Discussion: Orchestrator Incident Escalation Pipeline

Hi everyone,

My name is Alex, but some of you may know me as “syrinx node”.

As a TPM at LivePeer and an orchestrator one pain-point in our community is efficiently communicating / raising issues with LivePeer inc and engineers. Critical issues could be breaking-changes to Go-LivePeer or an ingest node going down for a few hours. Less critical issues could be things like UI improvements to LivePeer explorer, persistent bugs (non-breaking) with Go-LivePeer or future feature requests that aren’t quite defined enough to be submitted as a GitHub issue.

As LivePeer org has grown keeping communication efficient and balanced with ample context when it comes to engineering is paramount. Unfortunately, it’s become more and more difficult to handle this process solely with Github issues and scattered Discord threads. That said, we love discord and would like to propose a draft solution to make this process as easy as possible for orchestrators.

Below is v0.1 of this process, if you have suggestions or disagree with the approach please respond below and ideally in a week or so we’ll have something we can deploy.

O Incident Escalation Pipeline

The format of this first iteration will be a ticketing Discord plugin, tickets will be created directly from discord and assigned a ticket number.

Creating a ticket will require:

  • category describing the nature of the issue
    • incident / outage
    • service abnormality / broken feature
    • feature request
    • long term eng request (in response to broken feature or service abnormality)
  • description including context of issue (will require a minimum length)
  • indication of severity
    • this may be removed, but if used properly would help triage faster
      Low - service is functioning well, but would greatly benefit by raising this issue
  • should require more context than others

  • each should require a minimum length explanation / description of what is requested

    • Low - service is functioning well, but would greatly benefit by raising this issue
      • should require more context than others
      • each should require a minimum length explanation / description of what is requested
    • Medium - service is functioning but sub-optimally
    • High - service is down / immediately negatively affecting LivePeer network

Once a ticket is submitted, it’s associated ticket number should be used when other discord users are referring to a similar issue. Ideally, this will help understand how wide spread the issue is, instead of multiple users submitting identical tickets.

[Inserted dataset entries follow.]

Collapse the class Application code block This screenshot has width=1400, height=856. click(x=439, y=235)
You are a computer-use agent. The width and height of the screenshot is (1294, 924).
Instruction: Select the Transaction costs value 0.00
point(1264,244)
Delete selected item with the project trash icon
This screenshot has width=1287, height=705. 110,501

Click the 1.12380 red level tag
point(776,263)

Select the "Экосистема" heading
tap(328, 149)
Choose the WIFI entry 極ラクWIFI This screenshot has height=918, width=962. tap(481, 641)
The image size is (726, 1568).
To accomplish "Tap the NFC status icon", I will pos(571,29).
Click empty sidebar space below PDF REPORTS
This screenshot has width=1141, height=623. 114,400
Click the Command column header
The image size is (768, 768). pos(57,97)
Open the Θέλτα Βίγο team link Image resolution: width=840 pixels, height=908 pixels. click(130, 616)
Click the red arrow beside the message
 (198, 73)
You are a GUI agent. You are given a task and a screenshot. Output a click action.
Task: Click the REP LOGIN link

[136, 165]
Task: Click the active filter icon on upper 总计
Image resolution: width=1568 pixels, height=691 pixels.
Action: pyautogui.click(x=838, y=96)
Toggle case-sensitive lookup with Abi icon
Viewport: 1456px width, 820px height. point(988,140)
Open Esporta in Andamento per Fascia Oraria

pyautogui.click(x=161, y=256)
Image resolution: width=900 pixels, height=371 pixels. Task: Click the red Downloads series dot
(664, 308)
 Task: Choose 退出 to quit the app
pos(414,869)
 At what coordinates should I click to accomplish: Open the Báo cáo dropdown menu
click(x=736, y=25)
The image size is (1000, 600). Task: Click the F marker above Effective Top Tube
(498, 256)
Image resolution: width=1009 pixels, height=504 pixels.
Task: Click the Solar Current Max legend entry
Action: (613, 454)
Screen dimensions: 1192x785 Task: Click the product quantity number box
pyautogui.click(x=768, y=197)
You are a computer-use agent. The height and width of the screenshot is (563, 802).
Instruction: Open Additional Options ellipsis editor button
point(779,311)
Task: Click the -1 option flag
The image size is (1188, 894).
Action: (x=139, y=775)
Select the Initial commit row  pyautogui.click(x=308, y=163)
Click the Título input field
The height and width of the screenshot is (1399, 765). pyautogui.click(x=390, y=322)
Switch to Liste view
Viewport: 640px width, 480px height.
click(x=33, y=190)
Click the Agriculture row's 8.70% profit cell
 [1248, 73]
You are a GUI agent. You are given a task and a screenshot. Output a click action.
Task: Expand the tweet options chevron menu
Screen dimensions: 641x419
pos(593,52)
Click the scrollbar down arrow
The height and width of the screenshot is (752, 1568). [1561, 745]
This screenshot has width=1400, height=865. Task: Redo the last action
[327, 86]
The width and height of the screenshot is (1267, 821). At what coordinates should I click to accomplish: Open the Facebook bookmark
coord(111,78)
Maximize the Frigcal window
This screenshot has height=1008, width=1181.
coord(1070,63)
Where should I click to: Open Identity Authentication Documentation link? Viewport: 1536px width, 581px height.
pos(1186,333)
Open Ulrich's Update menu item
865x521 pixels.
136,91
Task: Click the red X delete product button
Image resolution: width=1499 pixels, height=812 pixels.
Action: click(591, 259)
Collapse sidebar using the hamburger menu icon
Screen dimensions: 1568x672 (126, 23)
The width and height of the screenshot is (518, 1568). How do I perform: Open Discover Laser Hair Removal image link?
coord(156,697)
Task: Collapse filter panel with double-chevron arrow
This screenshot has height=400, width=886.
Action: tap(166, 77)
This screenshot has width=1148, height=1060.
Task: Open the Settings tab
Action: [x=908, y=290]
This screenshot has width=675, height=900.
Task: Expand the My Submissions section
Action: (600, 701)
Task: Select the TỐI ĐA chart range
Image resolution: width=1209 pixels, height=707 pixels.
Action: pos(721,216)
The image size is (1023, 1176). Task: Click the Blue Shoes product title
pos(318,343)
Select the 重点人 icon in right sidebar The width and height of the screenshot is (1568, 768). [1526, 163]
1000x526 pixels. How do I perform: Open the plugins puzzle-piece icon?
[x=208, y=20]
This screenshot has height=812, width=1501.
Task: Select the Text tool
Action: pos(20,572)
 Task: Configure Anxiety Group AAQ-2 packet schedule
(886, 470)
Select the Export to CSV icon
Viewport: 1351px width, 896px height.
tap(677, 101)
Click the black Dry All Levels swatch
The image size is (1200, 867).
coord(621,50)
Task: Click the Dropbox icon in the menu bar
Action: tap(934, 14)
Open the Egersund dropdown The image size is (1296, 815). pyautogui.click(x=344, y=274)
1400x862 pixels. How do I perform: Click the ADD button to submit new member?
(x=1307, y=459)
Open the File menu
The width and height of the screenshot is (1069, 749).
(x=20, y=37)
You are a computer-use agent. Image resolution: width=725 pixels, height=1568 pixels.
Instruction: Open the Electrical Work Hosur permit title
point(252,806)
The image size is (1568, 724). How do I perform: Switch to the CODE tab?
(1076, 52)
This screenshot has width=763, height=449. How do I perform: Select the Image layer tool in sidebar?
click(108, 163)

Tickets will for now be triaged by myself or other members of the product team and then triaged to engineering as necessary. For instance, urgent queries regarding transcoder infrastructure (ingest nodes, test streams etc) will be routed with higher priority than feature requests or UI bugs.

When a ticket is completed, an response will be posted with the ticket number. Ideally, this will make responses easier to find and help keep a better track record of recurring errors or queries.

Again, this is a draft proposal - we’re curious of your feedback and suggestions to improve this before it’s initial implementation next week.

Eager to hear your feedback!

4 Likes

I think a ticket system is a great idea and that keeping it in Discord is the right approach as anything off-platform seems to get less engagement (at least for now).

Looking forward to seeing this implemented!

1 Like

Great idea! I agree that keeping it within discord is a good idea from an orchestrator’s perspective, but I wonder if it might be time consuming to keep tickets up-to-date or remove duplicates. Maybe we can enlist the help of some community members to help out with managing the first line of tickets?

I think another thing which would go hand in hand with this is a very basic status webpage, where any of the larger known issues and their effects are listed in one place. For example, if ingest nodes are known to be down for a while (like fra and lax now) or error like the ZeroSegments error. There is an existing website which isn’t being updated, but might be able to be repurposed for this matter

2 Likes

I agree with all of the above and will volunteer to help manage “the first line of tickets” if that’s a direction that is decided to go.

1 Like

Thanks stronk,

I can definitely get an update as to whether the statuspage.io site is being properly updated / whether or not we’re actually reporting incidents there.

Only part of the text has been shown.